DATASET CONTENT below:
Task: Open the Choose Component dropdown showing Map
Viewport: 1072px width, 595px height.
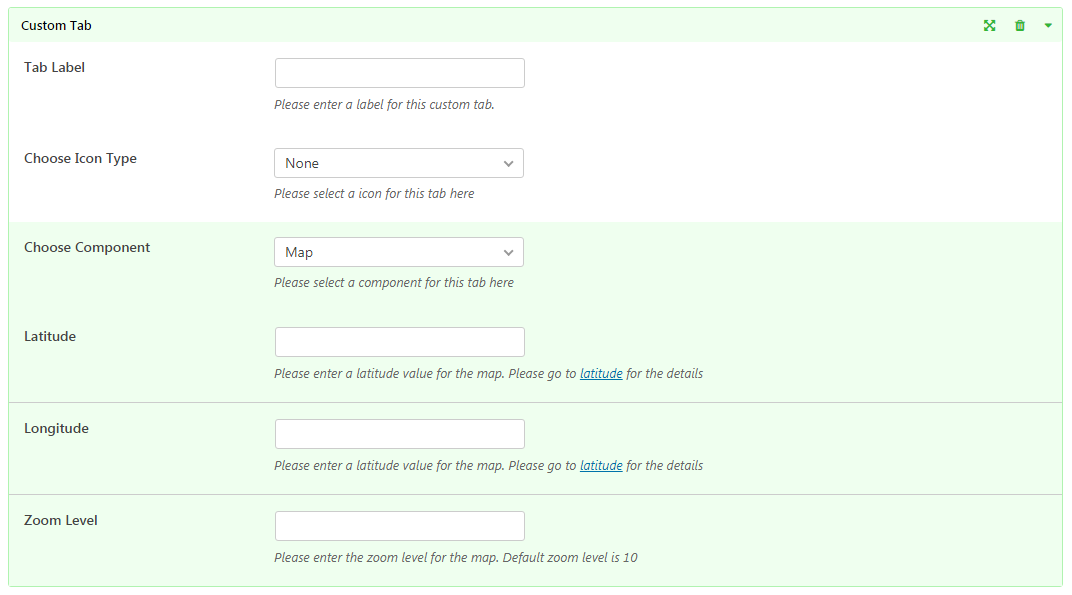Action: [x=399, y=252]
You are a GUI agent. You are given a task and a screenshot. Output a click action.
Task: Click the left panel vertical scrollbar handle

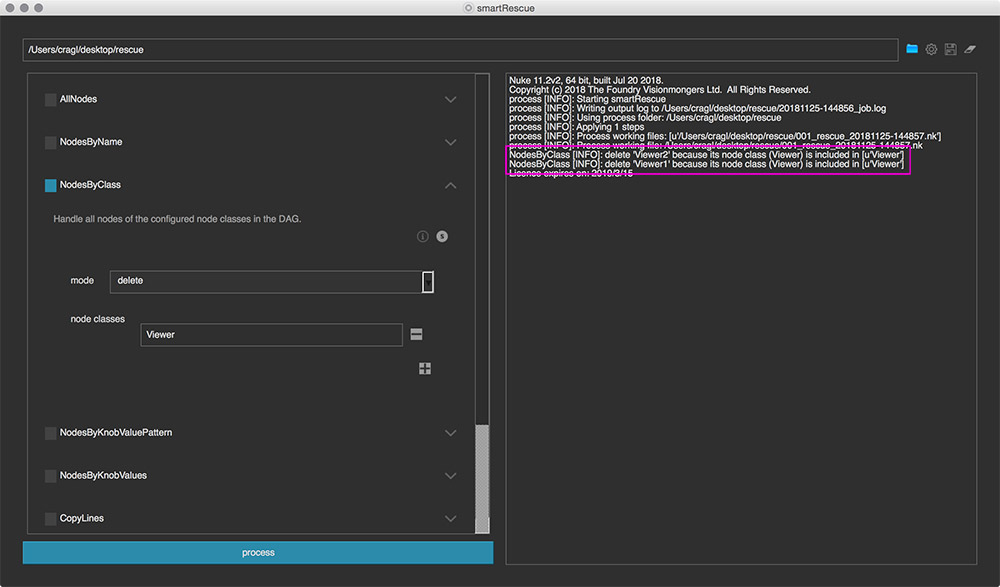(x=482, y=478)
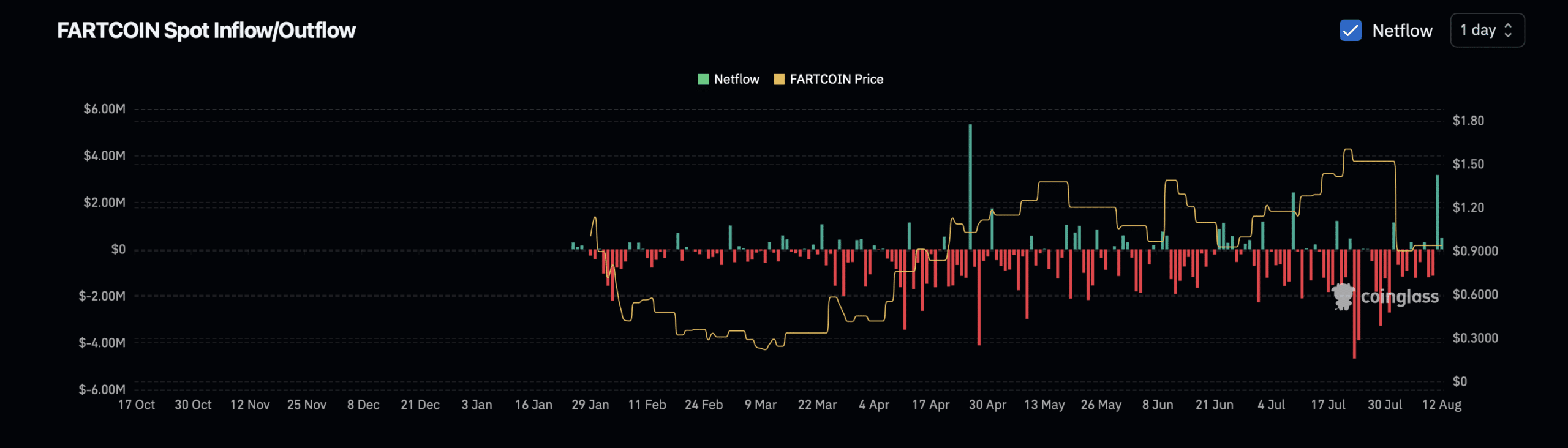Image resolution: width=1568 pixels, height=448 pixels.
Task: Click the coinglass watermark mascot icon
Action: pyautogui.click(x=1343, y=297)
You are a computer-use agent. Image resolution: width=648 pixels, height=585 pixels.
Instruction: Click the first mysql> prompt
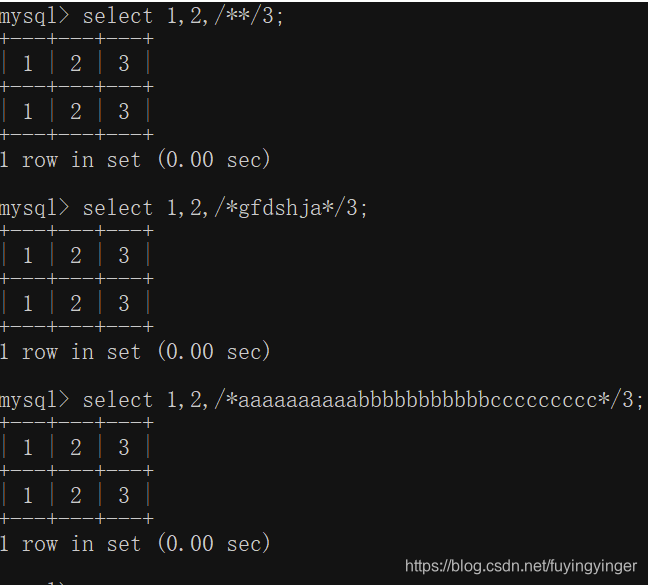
End of DATASET CONTENT.
DATASET CONTENT below:
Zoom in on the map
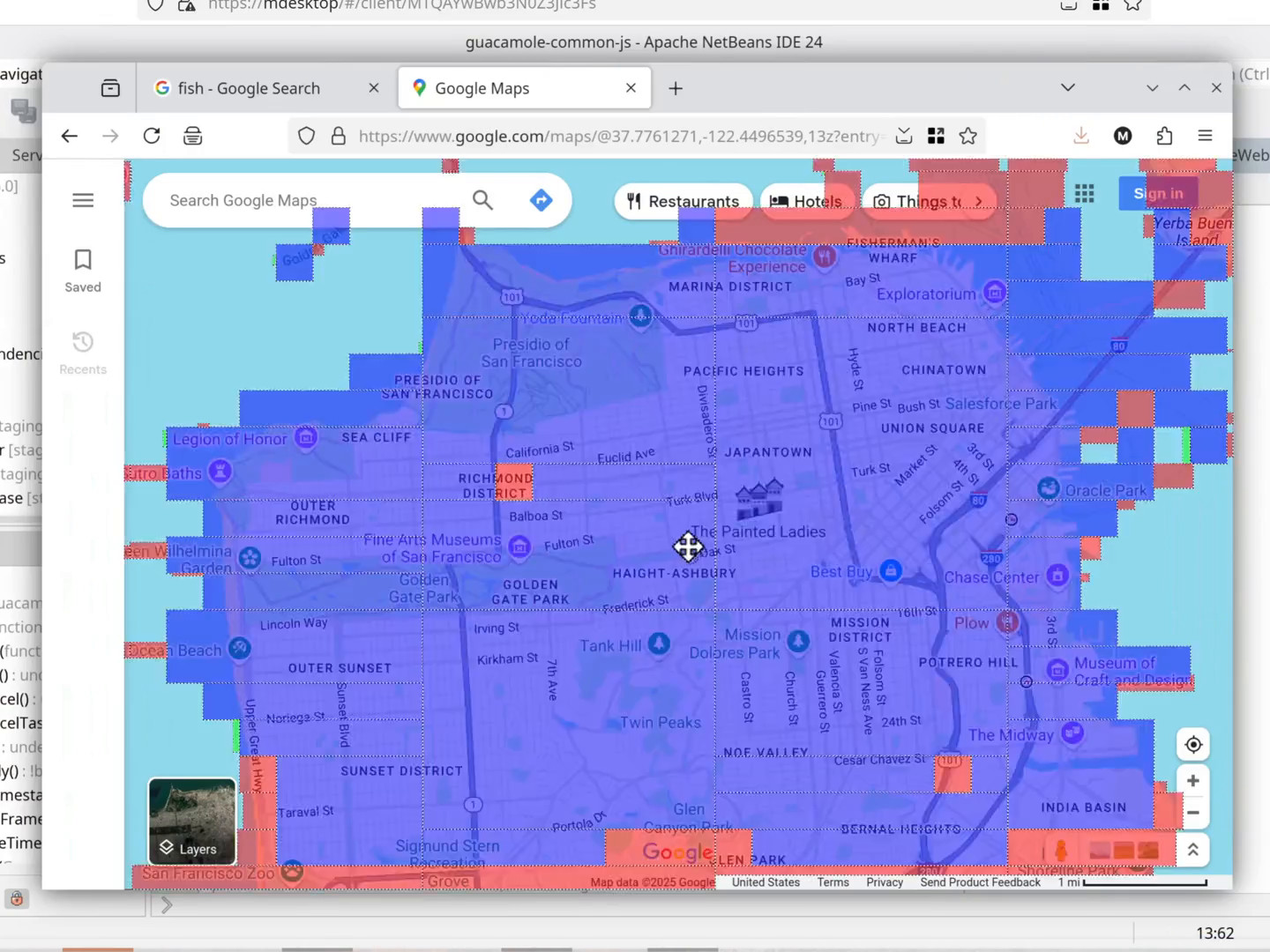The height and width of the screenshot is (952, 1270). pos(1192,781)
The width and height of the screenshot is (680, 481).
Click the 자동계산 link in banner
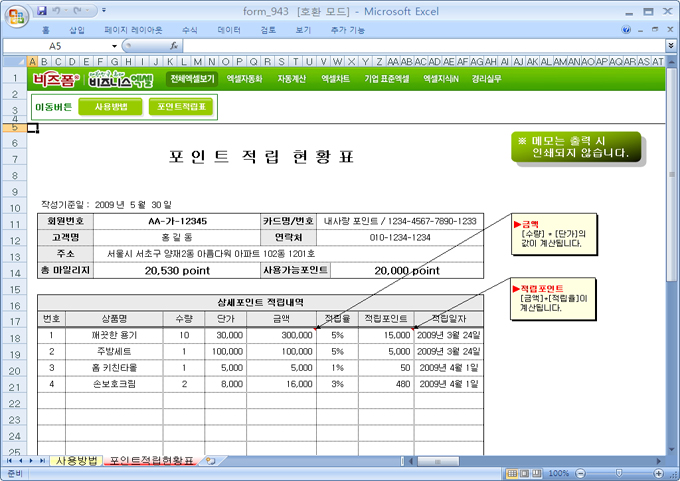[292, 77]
End of DATASET CONTENT.
DATASET CONTENT below:
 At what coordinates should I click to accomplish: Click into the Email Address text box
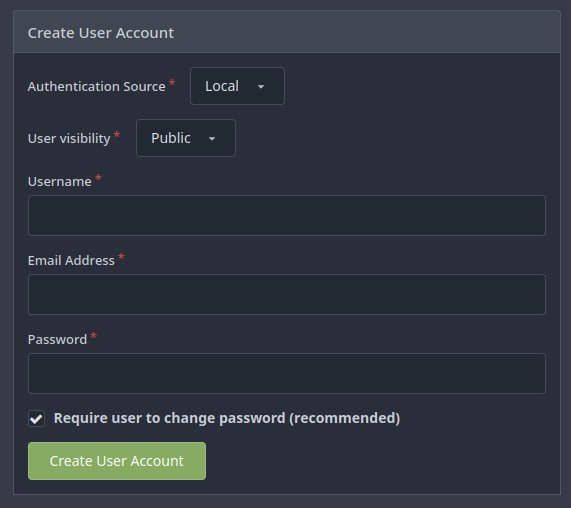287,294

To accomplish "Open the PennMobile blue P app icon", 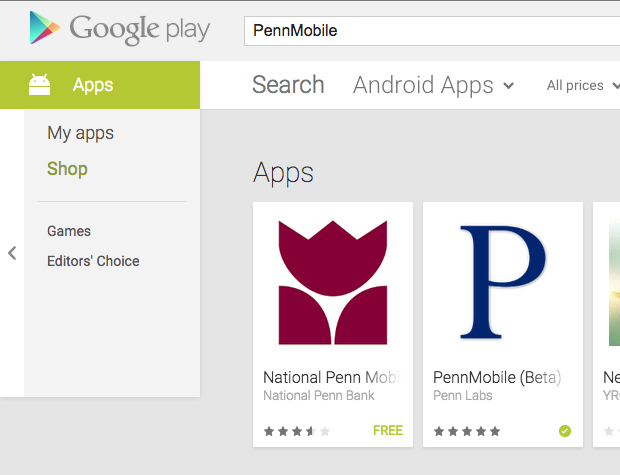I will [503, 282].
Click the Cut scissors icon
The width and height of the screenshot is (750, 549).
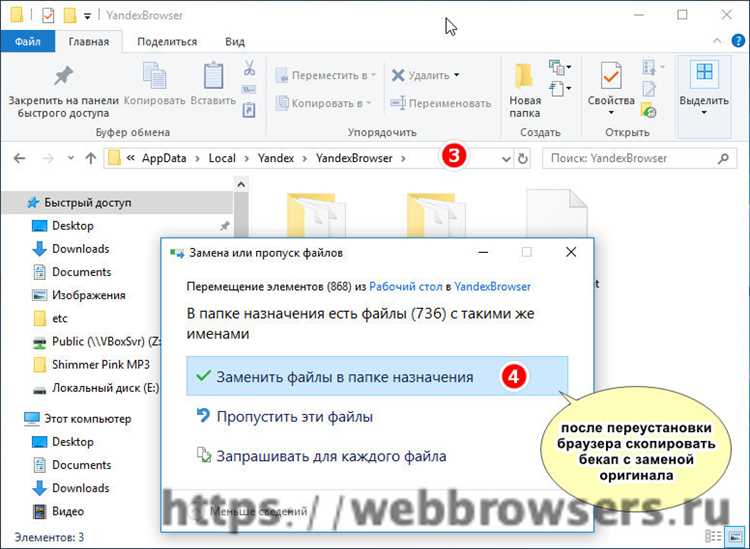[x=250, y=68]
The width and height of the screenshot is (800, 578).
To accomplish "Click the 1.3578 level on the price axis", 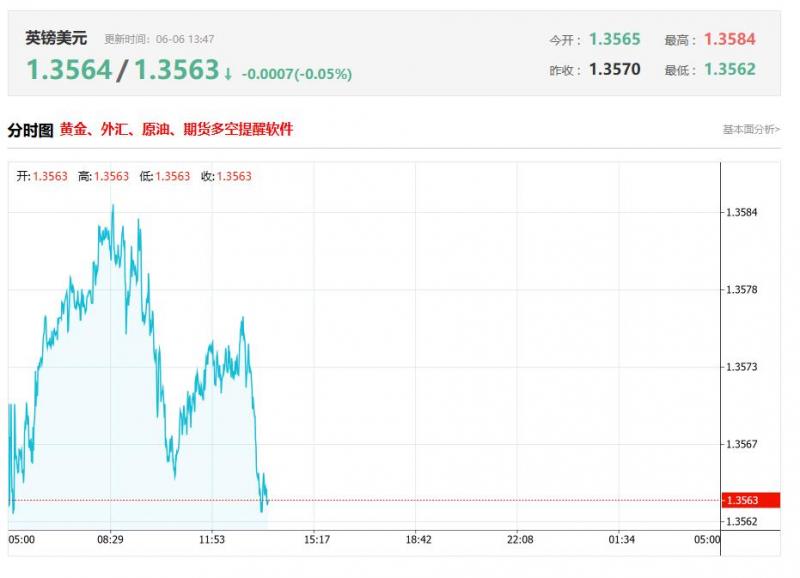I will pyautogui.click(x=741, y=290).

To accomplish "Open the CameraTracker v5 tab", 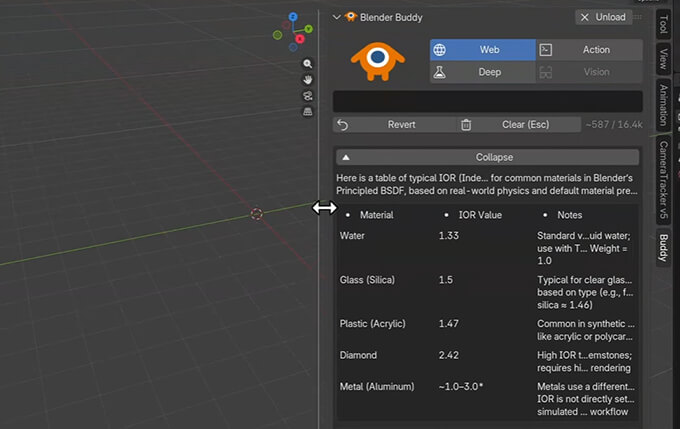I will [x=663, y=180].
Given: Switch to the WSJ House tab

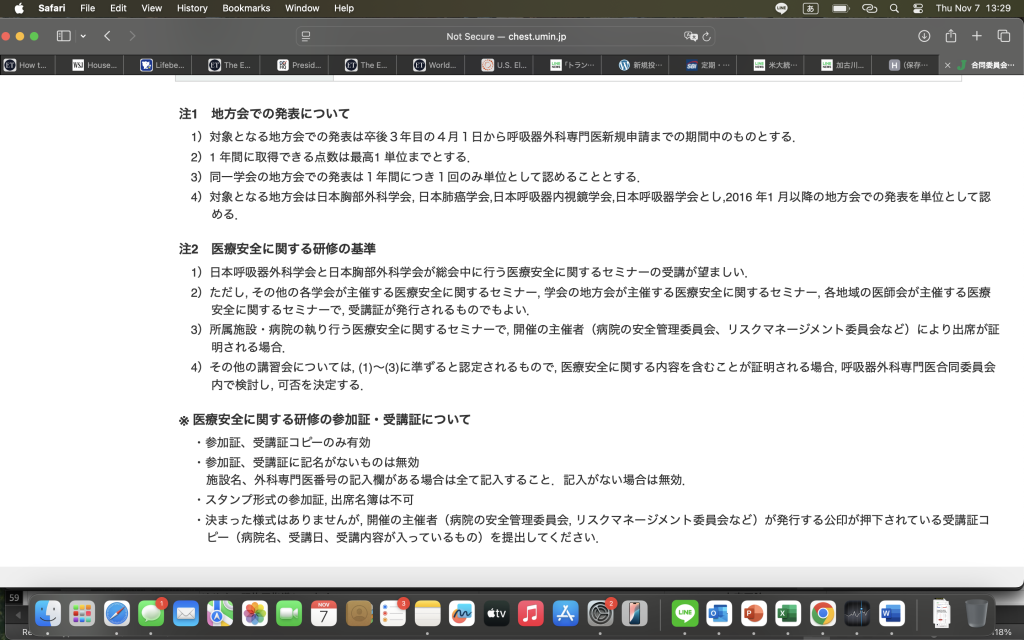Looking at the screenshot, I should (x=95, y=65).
End of DATASET CONTENT.
From the records above, pick out and copy each line holding the word "agent".

● SOLUTION TO THIS TASK
You are a GUI agent. You are given a task and a screenshot. Output a click action.
You are a computer-use agent. Image resolution: width=648 pixels, height=585 pixels.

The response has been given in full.